Neither the Chinese government nor the FDA has identified those responsible, even though FDA officials believe the contamination, with overly sulfated chondroitin sulfate, was economically motivated, according to the letter.
Upton said, “some of the individuals responsible for the adulteration are actively engaged in the Chinese pharmaceutical supply chain and pose a continuing threat to pharmaceutical products imported to the U.S.“
Heparin is administered to about 12 million people in the U.S. annually, the committee said.
The agency has two weeks to submit all documents related to Heparin-related inspections conducted in China and possible sources of adulteration.
FDA spokeswoman Karen Riley said the agency will review the letter and respond directly to lawmakers.
FDA under the gun: Lawmakers are increasingly questioning why so many problems with drug manufacturing quality have gotten by safety regulators.
FDA officials appeared before lawmakers twice in 2010 regarding several recalls of Johnson & Johnson’s popular over-the-counter drugs such as Tylenol and Motrin.

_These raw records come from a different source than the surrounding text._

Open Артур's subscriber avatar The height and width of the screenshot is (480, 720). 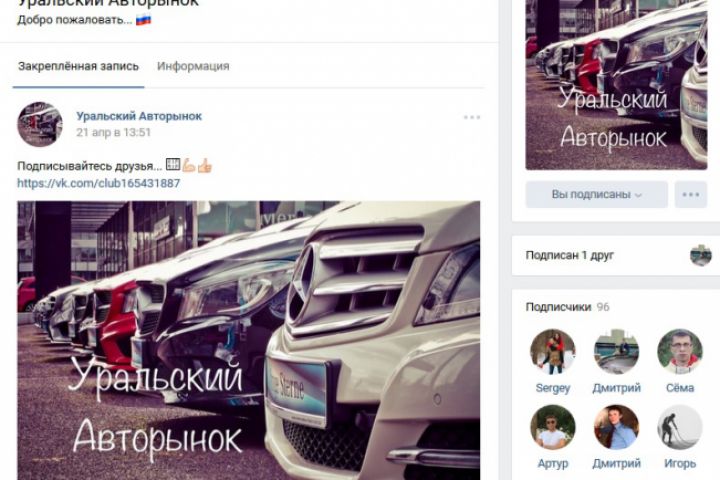(x=552, y=427)
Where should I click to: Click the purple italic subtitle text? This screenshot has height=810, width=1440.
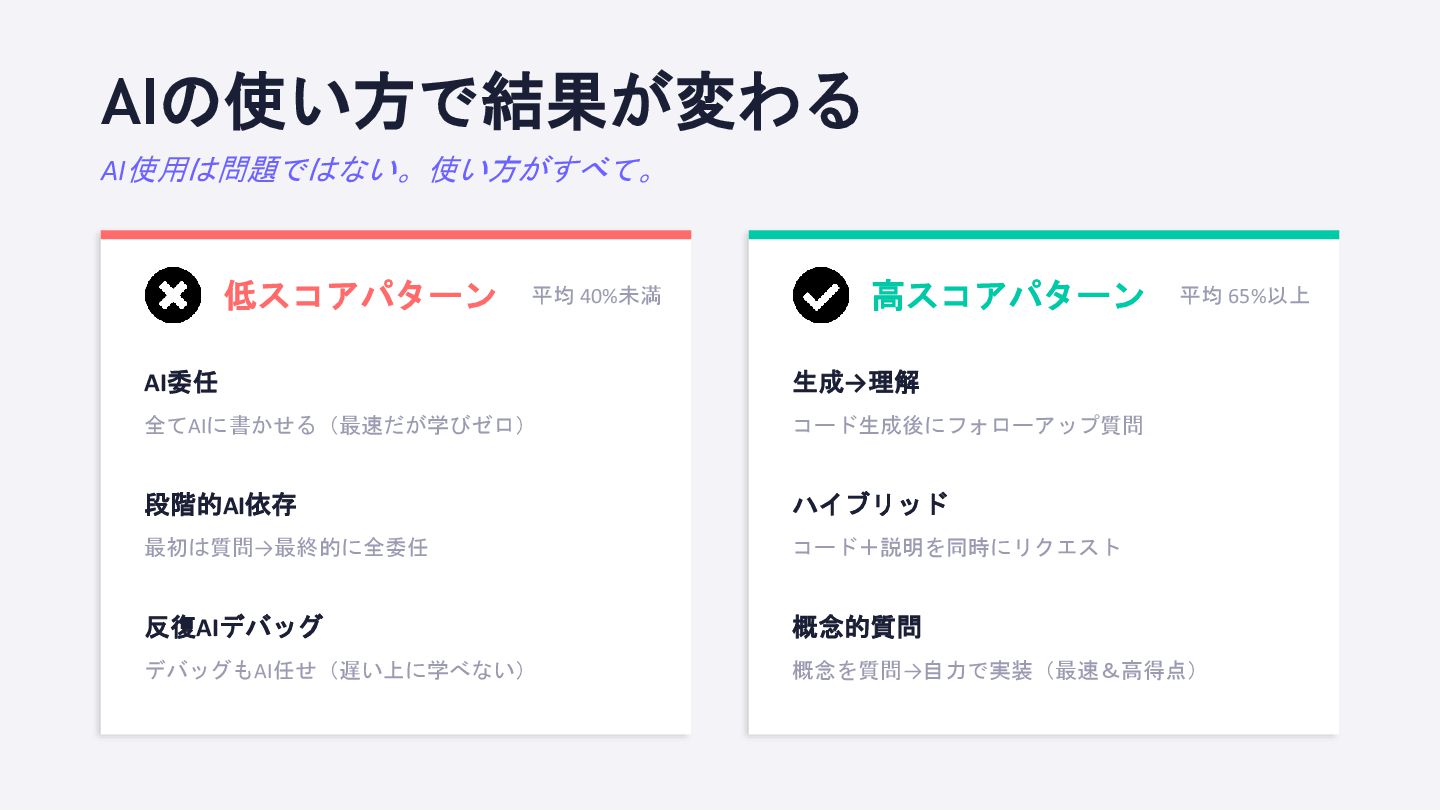click(378, 171)
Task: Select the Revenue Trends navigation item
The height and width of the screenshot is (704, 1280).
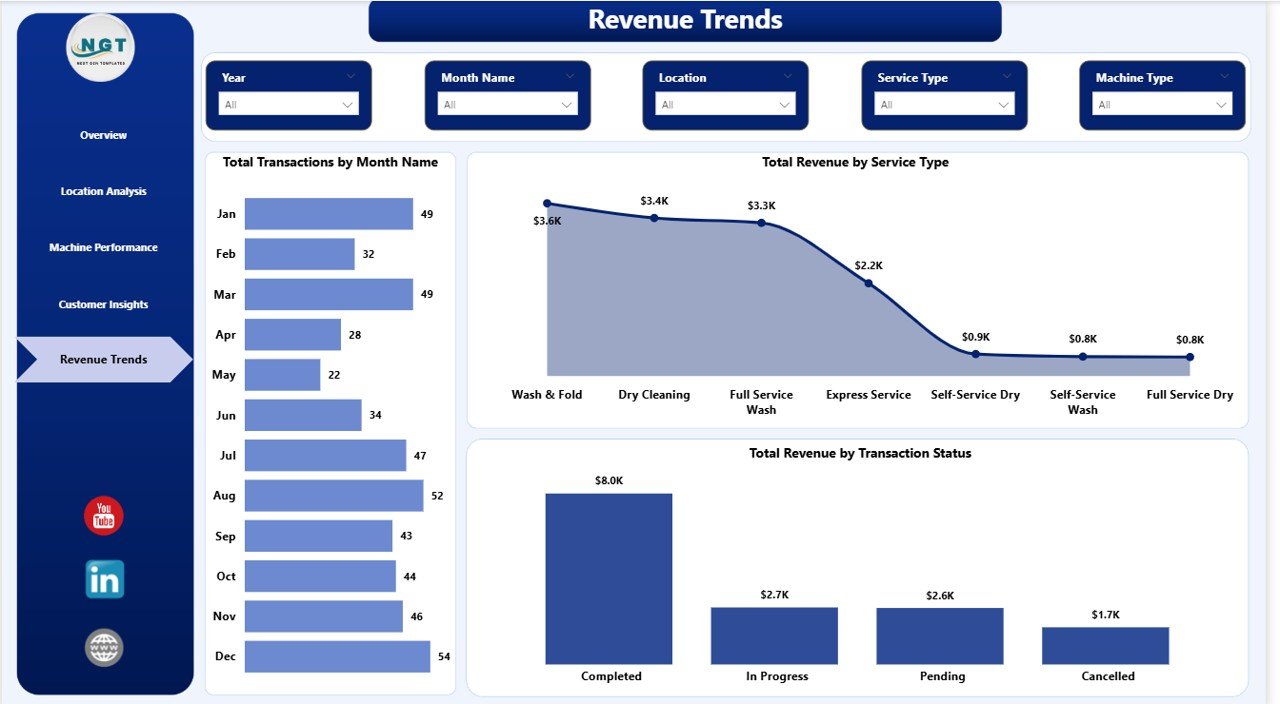Action: tap(103, 359)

The agency announced an investigation — including a criminal probe — into those recalls last summer but has not yet issued its findings.
While many drugs are manufactured in the U.S., a growing number are coming from China, which poses a challenge to regulators.

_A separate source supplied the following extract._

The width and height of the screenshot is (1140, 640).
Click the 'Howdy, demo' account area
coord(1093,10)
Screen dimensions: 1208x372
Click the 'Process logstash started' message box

80 percent of all active pharmaceutical ingredients used in drugs sold in the U.S. now originate overseas, according to the U.S. Government Accountability Office. China is the top supplier of those ingredients.

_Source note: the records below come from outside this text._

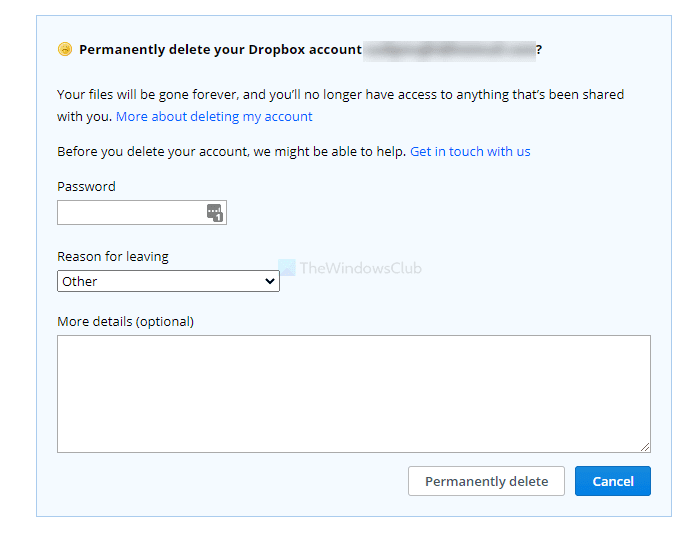Image resolution: width=700 pixels, height=536 pixels.
Task: Follow the "Get in touch with us" link
Action: pos(470,152)
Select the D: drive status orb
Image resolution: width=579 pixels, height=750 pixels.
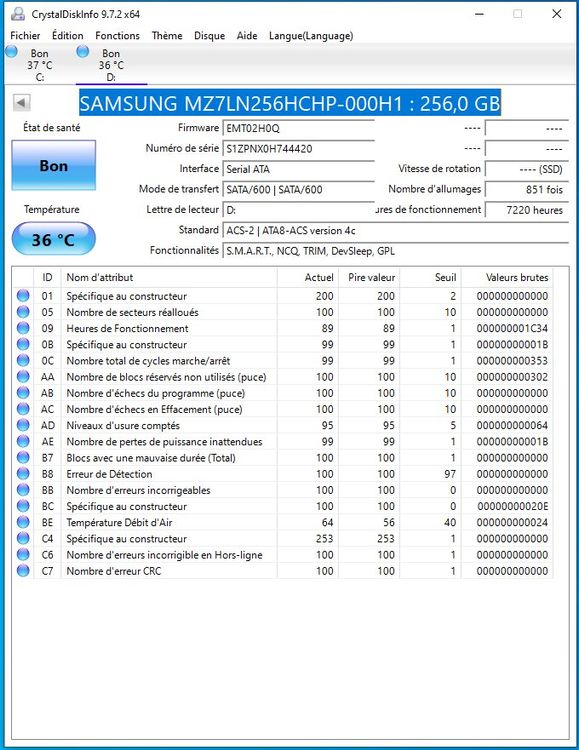[83, 51]
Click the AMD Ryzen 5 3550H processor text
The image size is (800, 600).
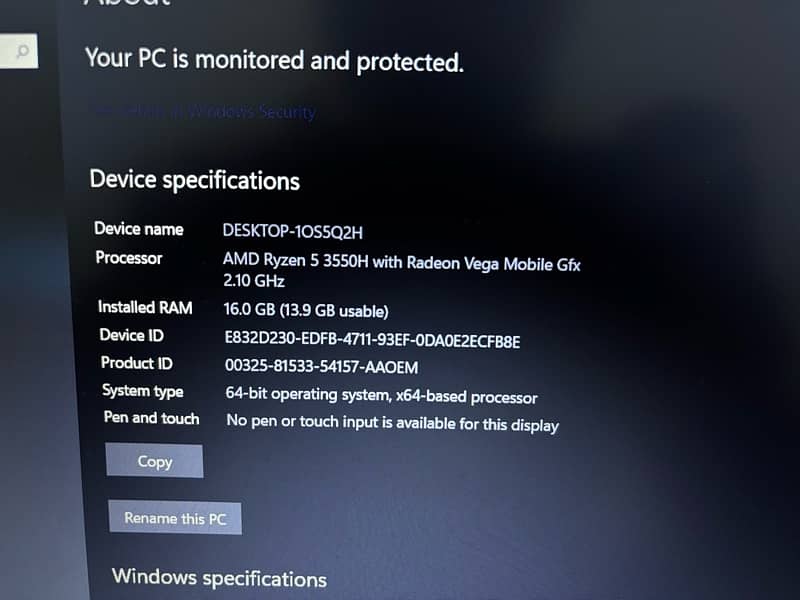tap(402, 262)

The FDA typically inspects drug manufacturing plants in the U.S. every two years.
But with 1,000 or more drugmaking plants in China supplying U.S. companies, not every facility can be inspected on a three-year schedule, said Allan Coukell, director of medical safety with research firm Pew Health Group.
The FDA conducted 52 inspections in China in 2009, said agency spokeswoman Riley.
In China, the FDA only has 13 officials spread out in Beijing, Guangzhou and Shanghai. However, most inspections overseas are done by U.S.-based employees sent on site, she said.